第60話 白田の課題①
1回の裏。先発の白田は先頭バッターの三浦に対してスライダーとシュートで横に揺さぶるピッチングで2ストライクまで追い込むも、その後はカットで粘られ逆に3ボールまで追い込まれてしまった。
(さすがは大阪西蔭の1番バッター。厳しいコースに投げ込んでもしっかり食らいついてくる。できれば2巡目までとっておきたかったがフォークを使うしかないな)
鶴田のフォークのサインに白田もうなずき、真ん中低めのストライクゾーンからボールに外れるフォークボールを投じた。

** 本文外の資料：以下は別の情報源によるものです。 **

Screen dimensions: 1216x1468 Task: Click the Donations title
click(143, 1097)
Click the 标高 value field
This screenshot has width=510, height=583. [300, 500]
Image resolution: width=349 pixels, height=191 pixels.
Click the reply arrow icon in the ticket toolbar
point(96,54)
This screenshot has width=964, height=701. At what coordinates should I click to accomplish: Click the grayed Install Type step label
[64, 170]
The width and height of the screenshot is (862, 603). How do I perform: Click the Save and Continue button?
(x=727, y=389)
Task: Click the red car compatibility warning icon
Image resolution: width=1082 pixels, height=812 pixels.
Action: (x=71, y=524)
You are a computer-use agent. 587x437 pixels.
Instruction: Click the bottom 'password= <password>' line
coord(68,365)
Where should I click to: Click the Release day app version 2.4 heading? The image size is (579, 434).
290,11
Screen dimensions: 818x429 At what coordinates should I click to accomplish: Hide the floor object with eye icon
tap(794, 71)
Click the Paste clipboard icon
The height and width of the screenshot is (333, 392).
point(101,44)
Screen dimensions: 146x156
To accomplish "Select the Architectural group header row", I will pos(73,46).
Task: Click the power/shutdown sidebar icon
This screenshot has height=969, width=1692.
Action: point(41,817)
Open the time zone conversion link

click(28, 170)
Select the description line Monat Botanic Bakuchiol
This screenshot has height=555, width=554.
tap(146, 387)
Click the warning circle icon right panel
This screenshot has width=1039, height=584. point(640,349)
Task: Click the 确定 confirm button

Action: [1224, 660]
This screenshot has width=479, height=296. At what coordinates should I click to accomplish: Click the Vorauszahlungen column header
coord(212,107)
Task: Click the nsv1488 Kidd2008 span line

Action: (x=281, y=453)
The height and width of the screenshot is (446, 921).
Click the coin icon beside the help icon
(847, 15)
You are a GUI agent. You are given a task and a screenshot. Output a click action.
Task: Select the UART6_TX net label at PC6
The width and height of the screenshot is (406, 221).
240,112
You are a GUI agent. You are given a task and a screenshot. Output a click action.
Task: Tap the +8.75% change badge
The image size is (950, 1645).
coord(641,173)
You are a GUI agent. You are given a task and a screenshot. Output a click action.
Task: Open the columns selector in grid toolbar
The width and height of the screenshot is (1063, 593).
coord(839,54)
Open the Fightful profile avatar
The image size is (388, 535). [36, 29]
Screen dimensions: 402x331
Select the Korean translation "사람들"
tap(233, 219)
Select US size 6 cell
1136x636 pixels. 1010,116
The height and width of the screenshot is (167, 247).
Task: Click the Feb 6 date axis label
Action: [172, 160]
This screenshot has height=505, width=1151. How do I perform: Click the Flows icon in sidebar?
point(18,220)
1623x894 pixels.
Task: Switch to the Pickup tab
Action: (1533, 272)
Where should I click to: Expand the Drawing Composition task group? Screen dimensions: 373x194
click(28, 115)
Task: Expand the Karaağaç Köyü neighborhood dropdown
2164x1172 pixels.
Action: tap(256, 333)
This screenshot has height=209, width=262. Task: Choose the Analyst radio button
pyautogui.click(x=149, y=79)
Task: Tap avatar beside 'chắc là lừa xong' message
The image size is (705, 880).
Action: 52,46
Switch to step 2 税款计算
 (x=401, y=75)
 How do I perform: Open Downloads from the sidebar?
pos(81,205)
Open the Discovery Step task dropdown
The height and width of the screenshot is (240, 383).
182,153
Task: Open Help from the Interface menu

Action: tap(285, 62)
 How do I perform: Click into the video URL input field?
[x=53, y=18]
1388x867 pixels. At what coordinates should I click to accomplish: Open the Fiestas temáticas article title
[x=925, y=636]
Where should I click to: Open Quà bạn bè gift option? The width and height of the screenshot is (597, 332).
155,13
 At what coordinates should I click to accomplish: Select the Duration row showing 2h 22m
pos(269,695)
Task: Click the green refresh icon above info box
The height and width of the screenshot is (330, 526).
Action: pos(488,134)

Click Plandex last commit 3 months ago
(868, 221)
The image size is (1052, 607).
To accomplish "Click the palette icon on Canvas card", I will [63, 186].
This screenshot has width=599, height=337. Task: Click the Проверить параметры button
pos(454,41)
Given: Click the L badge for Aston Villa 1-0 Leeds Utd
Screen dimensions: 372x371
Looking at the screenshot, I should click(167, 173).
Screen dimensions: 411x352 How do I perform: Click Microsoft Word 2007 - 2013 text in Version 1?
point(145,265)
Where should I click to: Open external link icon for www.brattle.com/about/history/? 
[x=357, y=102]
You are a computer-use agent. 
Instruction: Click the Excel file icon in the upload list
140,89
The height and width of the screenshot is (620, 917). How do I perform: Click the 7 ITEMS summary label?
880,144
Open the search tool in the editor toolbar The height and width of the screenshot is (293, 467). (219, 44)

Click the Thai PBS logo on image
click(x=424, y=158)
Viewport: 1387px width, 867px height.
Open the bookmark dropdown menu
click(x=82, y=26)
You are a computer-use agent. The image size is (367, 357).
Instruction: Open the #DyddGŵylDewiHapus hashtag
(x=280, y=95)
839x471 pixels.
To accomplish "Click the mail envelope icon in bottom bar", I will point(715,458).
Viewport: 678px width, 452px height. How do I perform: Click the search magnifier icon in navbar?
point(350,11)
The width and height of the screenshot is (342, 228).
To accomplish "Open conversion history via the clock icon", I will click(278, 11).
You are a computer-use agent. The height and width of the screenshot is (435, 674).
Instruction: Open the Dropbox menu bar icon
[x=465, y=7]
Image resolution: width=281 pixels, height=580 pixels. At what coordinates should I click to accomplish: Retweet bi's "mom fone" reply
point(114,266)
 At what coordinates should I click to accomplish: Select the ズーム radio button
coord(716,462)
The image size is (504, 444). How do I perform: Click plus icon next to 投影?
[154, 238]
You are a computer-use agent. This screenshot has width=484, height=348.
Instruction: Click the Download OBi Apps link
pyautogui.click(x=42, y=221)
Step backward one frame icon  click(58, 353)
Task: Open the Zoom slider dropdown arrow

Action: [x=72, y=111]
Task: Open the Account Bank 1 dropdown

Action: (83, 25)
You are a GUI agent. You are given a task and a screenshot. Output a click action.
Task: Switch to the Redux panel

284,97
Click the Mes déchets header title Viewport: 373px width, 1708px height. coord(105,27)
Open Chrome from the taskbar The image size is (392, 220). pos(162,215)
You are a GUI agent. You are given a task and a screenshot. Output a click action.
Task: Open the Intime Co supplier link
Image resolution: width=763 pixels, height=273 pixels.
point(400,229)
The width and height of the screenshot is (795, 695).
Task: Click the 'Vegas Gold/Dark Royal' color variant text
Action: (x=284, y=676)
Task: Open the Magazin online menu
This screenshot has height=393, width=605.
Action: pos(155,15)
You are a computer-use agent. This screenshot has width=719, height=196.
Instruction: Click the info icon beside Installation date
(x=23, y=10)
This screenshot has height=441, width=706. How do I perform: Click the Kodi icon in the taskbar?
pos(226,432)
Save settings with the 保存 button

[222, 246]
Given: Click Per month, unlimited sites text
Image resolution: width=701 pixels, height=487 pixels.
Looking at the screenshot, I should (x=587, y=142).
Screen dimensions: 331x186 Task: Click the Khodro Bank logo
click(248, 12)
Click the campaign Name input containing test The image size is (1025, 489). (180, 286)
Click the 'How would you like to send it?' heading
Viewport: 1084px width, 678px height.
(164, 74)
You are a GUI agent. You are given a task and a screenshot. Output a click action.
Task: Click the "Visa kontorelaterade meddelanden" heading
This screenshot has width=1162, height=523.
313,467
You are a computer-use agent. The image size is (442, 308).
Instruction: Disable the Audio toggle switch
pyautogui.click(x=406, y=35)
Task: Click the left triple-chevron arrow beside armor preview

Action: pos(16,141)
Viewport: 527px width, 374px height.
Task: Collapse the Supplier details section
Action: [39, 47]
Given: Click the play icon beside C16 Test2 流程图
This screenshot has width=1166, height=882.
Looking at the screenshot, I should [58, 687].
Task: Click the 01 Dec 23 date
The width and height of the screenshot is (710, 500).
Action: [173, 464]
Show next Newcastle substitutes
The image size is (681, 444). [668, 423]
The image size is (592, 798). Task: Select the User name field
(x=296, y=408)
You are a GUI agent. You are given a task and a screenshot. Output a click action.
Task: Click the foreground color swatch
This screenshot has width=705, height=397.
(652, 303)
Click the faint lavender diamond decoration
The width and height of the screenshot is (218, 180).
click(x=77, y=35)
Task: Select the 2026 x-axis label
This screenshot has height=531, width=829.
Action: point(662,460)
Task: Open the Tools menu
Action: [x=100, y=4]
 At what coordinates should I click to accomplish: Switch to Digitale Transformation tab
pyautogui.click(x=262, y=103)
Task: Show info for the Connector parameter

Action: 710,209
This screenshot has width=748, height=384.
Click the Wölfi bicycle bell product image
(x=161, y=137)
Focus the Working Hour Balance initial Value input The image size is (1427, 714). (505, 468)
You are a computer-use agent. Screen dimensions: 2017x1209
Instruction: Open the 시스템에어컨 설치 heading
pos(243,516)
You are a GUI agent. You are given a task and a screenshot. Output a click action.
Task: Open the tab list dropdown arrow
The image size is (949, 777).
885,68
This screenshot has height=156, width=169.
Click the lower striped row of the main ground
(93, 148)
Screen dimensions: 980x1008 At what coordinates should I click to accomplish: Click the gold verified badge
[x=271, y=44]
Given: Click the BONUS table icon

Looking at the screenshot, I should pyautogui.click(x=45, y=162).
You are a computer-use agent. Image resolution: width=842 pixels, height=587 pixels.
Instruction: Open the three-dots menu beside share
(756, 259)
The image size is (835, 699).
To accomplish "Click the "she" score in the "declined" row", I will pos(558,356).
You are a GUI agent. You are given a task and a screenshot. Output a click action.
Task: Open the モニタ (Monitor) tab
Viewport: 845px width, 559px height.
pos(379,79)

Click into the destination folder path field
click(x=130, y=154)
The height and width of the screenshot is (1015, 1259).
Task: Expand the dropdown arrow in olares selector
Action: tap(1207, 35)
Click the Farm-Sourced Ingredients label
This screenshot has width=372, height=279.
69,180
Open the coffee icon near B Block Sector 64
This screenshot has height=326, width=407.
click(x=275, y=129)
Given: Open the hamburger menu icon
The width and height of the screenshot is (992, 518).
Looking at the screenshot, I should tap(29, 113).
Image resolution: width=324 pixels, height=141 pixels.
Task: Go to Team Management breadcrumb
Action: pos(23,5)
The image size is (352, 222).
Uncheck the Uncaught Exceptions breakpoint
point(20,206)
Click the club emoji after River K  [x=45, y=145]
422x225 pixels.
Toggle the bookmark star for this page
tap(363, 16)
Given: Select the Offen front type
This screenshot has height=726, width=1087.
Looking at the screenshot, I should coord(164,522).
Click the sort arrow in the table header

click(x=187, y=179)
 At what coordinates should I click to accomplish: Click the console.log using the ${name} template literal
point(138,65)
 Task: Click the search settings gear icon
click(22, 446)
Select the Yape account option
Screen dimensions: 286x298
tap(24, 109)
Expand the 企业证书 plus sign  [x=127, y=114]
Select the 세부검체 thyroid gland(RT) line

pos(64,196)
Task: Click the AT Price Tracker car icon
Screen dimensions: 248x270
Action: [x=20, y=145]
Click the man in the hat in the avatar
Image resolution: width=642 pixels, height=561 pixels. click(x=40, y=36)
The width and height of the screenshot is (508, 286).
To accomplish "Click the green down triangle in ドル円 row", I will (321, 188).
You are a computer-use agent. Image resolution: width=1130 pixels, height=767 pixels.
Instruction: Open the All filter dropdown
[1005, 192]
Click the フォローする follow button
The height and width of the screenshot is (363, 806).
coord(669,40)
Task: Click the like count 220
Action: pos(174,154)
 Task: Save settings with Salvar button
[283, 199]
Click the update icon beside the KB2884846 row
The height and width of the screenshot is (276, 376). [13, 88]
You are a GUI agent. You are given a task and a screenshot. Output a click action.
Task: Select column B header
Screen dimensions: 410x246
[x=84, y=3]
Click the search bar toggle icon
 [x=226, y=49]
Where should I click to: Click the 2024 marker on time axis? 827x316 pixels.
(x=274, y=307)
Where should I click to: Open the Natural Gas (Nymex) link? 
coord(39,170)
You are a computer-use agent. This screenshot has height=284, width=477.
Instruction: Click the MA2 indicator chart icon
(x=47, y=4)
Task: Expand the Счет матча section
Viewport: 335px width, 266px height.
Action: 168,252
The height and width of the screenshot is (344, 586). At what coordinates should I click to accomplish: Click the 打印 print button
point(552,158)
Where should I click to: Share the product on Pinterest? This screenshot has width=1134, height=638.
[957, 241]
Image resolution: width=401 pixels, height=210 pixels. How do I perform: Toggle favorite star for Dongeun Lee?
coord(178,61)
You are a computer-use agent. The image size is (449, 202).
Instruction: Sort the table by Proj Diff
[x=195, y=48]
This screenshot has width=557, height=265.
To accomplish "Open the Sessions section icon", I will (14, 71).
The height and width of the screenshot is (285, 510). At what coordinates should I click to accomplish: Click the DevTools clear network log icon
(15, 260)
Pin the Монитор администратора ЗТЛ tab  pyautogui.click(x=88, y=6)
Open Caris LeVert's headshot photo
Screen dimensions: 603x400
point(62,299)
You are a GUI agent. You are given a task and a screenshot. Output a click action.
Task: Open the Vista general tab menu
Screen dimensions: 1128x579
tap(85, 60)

しかし、三浦はその球を冷静に見極めるとフォアボールで出塁した。
2番バッターの田所は、初球の内角へのシュートをいきなり打ちにいった。その時すでに1塁ランナーはスタートを切っていた。
(ヒットエンドランか!)
田所は内角への球をうまく逆方向に運ぶ技ありのライト前ヒットを放つと、1塁ランナーの三浦はいっきに3塁まで到達した。ノーアウト1、3塁。初回からいきなりの大ピンチが訪れた。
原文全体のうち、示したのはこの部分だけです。